▸ **PROVIDED MATERIAL**:
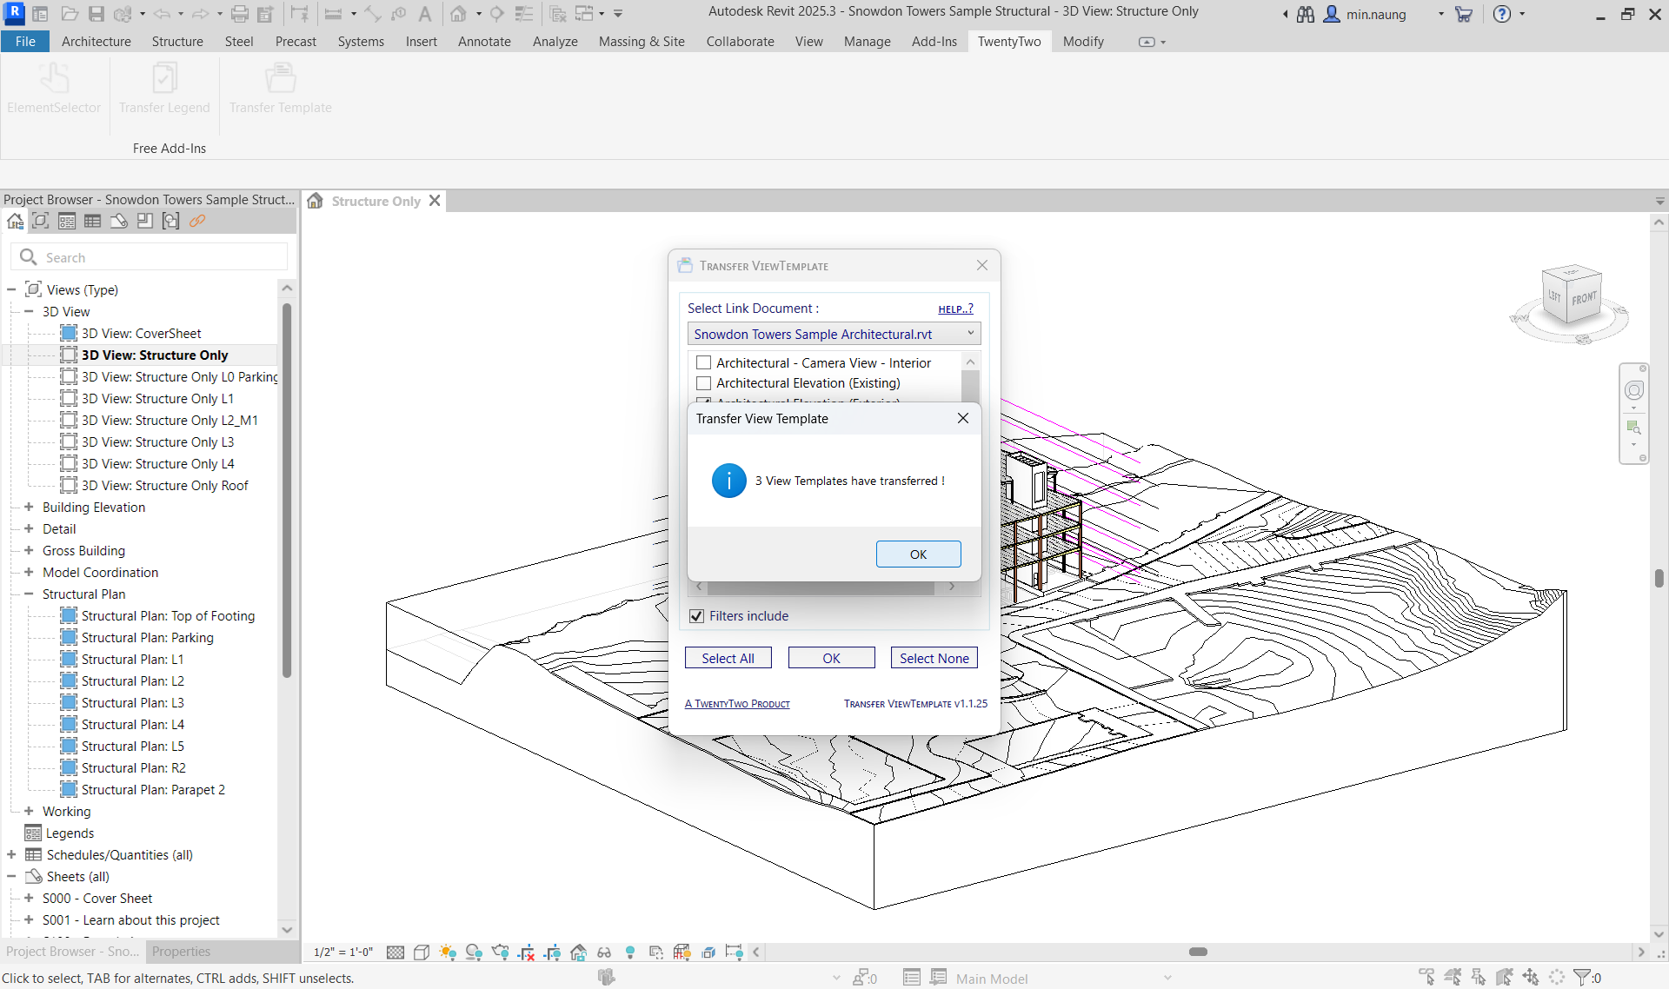Switch to the Properties panel tab
This screenshot has width=1669, height=989.
coord(181,952)
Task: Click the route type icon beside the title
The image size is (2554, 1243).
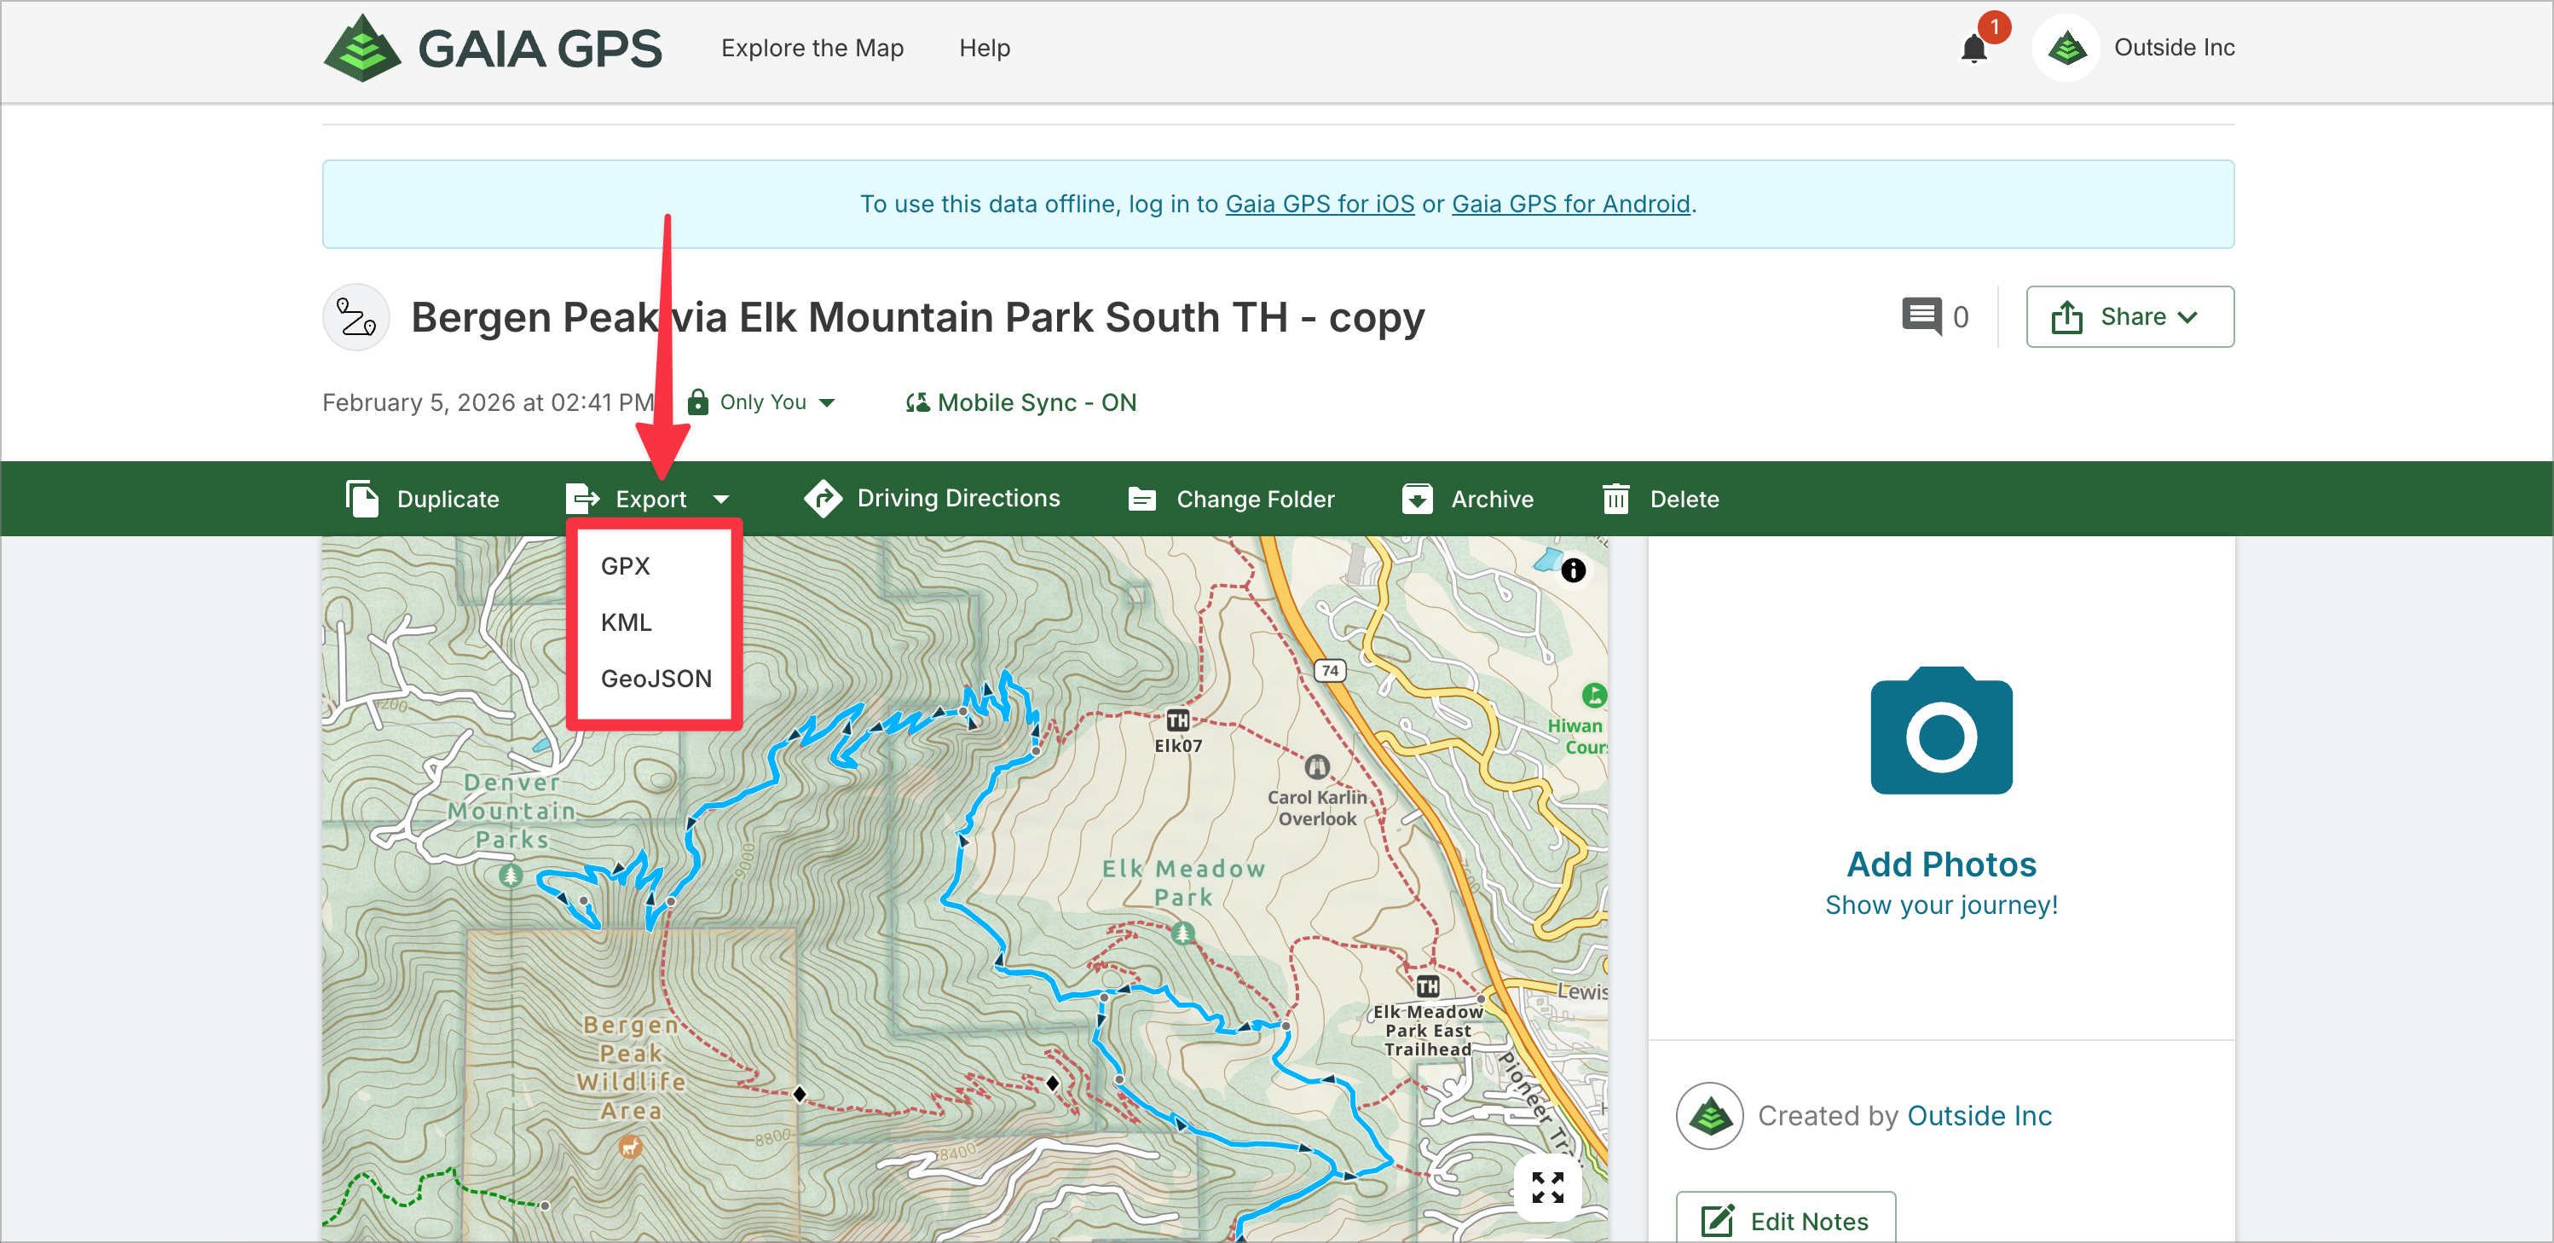Action: [356, 317]
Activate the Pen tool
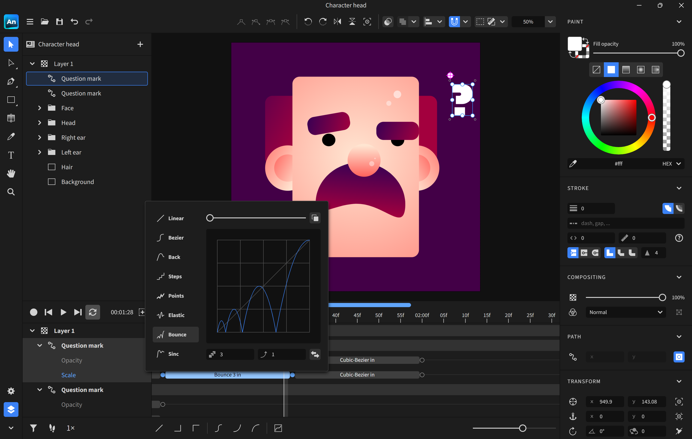This screenshot has width=692, height=439. coord(11,81)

▸ **ACTIVITY**: Leave the pictures aside. Set down exactly the lines from the one with "Task: Click the" through the final line of the listing above.

▸ **OUTPUT FOR THIS EXERCISE**:
Task: Click the route type icon beside the title
The image size is (2554, 1243).
Action: [356, 317]
Activate the Pen tool
This screenshot has width=692, height=439. coord(11,81)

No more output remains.